● **Exercise details**
Scan the entries below for the string "handle" and copy every line where it turns up.

[Data excerpts]

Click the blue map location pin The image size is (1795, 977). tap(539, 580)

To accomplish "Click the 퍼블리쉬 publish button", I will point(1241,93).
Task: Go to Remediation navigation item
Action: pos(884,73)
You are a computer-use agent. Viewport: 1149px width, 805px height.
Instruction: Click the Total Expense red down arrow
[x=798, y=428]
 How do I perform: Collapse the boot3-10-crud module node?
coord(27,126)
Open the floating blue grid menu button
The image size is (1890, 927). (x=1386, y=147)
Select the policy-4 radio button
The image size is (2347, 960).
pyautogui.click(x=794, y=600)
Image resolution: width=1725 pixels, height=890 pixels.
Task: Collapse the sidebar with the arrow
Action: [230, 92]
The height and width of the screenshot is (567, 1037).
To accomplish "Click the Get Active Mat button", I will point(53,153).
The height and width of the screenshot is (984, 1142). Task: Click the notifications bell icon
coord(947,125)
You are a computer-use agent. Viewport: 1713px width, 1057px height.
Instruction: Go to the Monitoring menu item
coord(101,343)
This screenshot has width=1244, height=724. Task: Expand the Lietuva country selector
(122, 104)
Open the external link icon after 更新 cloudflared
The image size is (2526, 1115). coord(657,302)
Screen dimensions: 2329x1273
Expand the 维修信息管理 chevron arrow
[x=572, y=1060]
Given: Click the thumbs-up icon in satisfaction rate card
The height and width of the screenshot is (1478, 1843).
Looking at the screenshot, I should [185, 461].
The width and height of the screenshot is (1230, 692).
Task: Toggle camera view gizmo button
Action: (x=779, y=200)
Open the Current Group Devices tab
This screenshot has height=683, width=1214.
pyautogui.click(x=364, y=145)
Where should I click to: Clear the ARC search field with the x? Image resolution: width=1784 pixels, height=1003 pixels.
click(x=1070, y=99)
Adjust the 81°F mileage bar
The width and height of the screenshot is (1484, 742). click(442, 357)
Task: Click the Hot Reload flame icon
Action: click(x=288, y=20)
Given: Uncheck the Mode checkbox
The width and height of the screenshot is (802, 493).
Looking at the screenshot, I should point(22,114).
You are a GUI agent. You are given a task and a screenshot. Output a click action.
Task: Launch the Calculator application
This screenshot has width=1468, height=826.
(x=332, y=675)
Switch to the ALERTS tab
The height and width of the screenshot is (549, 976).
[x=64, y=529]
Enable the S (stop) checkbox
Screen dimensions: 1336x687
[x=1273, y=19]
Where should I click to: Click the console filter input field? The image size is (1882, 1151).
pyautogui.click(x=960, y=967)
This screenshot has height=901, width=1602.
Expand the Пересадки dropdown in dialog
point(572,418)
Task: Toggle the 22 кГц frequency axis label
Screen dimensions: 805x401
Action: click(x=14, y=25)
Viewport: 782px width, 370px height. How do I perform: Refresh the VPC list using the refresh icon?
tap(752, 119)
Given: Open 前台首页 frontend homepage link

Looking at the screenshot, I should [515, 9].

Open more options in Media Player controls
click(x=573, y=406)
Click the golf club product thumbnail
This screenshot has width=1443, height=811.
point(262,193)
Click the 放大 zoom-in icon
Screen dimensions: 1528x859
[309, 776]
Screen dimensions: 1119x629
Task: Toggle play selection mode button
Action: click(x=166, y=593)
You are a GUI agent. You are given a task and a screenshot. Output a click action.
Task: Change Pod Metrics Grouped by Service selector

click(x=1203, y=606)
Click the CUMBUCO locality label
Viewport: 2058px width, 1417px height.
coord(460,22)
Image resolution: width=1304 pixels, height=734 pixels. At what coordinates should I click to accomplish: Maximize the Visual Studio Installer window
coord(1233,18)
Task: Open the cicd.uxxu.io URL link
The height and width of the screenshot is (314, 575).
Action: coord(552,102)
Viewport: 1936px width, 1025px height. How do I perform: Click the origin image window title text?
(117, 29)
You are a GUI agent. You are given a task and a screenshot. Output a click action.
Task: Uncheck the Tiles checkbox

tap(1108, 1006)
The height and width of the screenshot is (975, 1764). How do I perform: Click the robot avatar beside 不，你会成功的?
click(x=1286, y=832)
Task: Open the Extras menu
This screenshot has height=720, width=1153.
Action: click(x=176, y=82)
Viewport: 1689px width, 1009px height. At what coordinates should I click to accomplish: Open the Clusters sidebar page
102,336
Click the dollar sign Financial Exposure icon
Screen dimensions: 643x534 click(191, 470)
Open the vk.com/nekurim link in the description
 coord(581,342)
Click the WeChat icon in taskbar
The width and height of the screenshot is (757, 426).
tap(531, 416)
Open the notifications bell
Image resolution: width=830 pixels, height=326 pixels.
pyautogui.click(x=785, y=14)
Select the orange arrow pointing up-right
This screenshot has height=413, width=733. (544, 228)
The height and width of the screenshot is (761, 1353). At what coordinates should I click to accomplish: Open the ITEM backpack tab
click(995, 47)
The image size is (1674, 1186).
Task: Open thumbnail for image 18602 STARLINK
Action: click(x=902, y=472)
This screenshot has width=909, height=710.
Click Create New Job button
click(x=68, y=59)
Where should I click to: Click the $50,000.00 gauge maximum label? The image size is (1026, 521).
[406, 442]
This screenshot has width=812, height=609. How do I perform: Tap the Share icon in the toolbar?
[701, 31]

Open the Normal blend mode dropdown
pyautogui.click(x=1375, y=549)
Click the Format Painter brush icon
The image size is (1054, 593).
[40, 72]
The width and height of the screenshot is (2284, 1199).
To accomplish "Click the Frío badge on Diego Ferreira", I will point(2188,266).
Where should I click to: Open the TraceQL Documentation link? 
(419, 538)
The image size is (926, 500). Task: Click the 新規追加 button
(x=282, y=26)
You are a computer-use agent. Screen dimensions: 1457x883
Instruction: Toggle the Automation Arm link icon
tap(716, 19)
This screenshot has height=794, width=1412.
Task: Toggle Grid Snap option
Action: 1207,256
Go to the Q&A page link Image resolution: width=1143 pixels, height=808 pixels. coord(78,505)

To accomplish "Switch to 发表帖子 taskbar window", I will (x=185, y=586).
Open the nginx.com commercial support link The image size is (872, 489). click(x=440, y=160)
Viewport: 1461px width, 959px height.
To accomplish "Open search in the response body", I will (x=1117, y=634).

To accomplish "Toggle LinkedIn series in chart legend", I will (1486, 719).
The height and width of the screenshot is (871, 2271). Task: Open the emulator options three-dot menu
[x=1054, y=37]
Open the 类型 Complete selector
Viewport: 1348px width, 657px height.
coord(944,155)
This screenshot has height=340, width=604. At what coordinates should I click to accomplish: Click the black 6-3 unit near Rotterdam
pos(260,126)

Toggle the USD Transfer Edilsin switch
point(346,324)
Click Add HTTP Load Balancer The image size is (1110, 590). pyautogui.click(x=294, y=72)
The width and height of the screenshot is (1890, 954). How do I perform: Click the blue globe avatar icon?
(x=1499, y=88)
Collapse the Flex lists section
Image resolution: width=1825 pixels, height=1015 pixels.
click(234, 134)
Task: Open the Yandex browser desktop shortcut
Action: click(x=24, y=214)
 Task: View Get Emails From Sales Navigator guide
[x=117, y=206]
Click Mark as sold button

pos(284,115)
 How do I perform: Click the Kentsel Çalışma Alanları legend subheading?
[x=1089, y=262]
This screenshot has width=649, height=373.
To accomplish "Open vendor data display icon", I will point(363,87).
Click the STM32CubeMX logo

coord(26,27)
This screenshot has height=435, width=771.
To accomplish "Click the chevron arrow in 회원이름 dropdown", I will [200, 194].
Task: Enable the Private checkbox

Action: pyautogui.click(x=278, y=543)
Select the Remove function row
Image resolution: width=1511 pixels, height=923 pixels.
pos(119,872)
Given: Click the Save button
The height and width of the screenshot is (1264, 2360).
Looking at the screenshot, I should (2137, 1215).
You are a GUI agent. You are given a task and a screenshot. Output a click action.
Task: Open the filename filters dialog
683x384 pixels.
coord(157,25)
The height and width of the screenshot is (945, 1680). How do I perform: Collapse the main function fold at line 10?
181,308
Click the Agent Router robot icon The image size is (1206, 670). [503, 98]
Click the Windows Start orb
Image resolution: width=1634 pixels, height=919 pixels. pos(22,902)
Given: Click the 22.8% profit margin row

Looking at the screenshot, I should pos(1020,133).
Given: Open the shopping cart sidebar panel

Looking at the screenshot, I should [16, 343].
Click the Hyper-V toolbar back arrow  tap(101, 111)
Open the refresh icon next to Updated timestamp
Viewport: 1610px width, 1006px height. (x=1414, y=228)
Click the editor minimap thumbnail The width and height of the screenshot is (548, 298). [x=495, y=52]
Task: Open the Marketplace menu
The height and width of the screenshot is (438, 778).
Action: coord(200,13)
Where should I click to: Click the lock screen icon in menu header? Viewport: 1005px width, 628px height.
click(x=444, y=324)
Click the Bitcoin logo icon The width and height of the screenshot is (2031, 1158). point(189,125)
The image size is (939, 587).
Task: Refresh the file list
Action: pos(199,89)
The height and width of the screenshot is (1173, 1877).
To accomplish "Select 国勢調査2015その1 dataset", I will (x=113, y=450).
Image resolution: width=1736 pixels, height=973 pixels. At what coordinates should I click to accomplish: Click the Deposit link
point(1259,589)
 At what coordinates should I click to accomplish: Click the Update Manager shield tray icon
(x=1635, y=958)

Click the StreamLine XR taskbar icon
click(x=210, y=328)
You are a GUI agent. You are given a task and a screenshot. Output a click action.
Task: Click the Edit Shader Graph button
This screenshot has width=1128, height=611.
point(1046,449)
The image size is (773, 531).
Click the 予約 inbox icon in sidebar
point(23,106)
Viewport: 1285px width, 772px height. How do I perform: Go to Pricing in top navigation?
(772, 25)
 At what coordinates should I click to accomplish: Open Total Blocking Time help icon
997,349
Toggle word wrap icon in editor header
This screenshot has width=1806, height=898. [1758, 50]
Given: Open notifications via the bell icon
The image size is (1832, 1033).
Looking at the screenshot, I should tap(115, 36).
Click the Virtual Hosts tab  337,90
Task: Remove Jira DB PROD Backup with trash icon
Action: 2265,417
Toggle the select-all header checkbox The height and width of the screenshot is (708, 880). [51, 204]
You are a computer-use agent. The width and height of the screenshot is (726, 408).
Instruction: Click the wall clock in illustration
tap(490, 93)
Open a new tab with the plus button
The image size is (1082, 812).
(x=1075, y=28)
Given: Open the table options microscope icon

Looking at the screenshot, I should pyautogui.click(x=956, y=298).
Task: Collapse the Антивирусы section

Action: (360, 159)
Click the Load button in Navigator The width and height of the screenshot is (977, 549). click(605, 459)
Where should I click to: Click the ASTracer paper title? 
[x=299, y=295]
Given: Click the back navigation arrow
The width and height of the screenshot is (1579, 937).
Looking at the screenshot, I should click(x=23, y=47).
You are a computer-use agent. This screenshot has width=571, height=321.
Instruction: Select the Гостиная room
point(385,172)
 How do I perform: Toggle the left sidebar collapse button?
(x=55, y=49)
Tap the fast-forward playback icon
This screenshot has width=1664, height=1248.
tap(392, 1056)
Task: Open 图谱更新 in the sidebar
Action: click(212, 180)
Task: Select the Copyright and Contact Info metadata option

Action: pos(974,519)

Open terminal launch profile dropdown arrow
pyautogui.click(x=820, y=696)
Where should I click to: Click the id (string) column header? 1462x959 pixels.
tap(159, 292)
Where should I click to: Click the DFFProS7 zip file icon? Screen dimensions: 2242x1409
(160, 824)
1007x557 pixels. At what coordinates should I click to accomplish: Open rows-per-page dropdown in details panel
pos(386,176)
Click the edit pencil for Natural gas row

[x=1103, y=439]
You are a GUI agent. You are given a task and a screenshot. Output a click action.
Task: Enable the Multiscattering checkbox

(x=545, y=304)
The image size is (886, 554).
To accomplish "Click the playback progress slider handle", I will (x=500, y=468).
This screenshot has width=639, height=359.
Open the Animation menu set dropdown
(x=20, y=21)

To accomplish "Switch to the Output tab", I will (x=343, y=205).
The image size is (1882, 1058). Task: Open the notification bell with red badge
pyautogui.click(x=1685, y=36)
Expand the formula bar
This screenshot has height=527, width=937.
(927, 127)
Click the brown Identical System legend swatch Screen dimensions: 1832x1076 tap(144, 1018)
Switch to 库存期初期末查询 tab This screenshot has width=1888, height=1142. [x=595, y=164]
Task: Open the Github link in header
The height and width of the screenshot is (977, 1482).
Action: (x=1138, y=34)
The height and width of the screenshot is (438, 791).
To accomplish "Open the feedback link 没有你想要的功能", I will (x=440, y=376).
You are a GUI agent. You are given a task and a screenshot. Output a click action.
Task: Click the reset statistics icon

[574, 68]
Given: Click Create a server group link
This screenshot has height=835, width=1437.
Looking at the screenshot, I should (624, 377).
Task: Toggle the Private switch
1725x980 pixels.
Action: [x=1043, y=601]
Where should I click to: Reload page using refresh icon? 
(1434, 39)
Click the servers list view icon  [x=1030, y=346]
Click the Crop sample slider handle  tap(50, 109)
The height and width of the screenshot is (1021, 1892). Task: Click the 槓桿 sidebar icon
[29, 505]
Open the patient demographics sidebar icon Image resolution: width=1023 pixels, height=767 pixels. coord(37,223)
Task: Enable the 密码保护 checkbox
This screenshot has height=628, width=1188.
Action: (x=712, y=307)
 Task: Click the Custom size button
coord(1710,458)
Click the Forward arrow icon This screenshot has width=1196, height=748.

● **Reply**
To accomplish "Click the playback progress slider handle", I will (x=500, y=468).
Click the Crop sample slider handle  tap(50, 109)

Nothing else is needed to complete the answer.